Ludovici GM1,2*, Tassi PA2, Cusimano L3, D’Agostino F3 and Malizia A1,2

Chemical, Biological, Radiological, Nuclear, and Explosive (CBRNE) incidents remain among the most demanding challenges for acute care because they combine uncertain hazard characterization, contamination risk, and time-critical decisions under resource constraints. Recent hospital focused studies show persistent gaps in preparedness, particularly in staff training, personal protective equipment, decontamination capability, and the practical execution of response procedures. At the same time, CBRNE science has increasingly moved toward integrated systems thinking, emphasizing the coordination of planning, response, recovery, lessons learned, and continuous improvement rather than isolated activities.
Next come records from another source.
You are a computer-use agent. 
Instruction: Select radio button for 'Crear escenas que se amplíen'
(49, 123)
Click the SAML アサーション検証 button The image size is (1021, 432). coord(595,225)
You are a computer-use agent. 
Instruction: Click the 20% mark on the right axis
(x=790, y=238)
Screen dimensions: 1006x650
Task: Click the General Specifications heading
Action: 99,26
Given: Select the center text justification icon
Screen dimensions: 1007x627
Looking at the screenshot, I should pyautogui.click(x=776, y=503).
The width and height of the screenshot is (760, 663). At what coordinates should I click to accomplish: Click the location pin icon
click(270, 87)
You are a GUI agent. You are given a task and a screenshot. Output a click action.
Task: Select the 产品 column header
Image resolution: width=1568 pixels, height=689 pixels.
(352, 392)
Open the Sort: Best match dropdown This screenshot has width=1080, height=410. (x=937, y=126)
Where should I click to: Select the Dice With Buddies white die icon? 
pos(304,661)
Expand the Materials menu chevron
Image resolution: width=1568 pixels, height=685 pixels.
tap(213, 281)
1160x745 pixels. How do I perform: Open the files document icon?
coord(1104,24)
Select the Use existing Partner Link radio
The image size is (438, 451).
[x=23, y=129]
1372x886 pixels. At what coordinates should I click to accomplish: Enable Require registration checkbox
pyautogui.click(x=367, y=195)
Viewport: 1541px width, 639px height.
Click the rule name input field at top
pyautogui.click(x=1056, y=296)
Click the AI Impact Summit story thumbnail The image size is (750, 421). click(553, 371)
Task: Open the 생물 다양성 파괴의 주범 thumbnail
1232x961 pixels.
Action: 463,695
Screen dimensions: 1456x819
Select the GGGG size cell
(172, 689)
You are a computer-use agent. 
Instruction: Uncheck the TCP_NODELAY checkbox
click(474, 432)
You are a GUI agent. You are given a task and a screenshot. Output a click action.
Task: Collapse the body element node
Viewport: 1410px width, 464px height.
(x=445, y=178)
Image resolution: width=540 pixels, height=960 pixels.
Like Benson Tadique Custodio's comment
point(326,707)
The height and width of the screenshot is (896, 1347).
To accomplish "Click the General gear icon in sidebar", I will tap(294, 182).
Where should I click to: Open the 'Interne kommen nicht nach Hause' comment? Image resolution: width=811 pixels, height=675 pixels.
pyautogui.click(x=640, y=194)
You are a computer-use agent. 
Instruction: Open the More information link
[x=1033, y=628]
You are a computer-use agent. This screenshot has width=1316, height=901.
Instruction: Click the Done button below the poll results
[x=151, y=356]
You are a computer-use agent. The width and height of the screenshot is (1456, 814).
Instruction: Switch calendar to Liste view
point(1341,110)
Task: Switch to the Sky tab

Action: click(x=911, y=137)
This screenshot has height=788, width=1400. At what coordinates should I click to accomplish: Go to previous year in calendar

On this basis, the present paper proposes a hospital-centered, decision driven operational framework for acute care settings. The framework organizes response around early hazard recognition, protected patient flow, contamination control, command-and-control, logistics, and continuity of essential clinical activity, with recovery and after-action review incorporated as part of the same operational pathway. Its purpose is to translate preparedness into a practical model that supports safer clinical decisions, limits secondary exposure, and strengthens institutional resilience during high consequence incidents.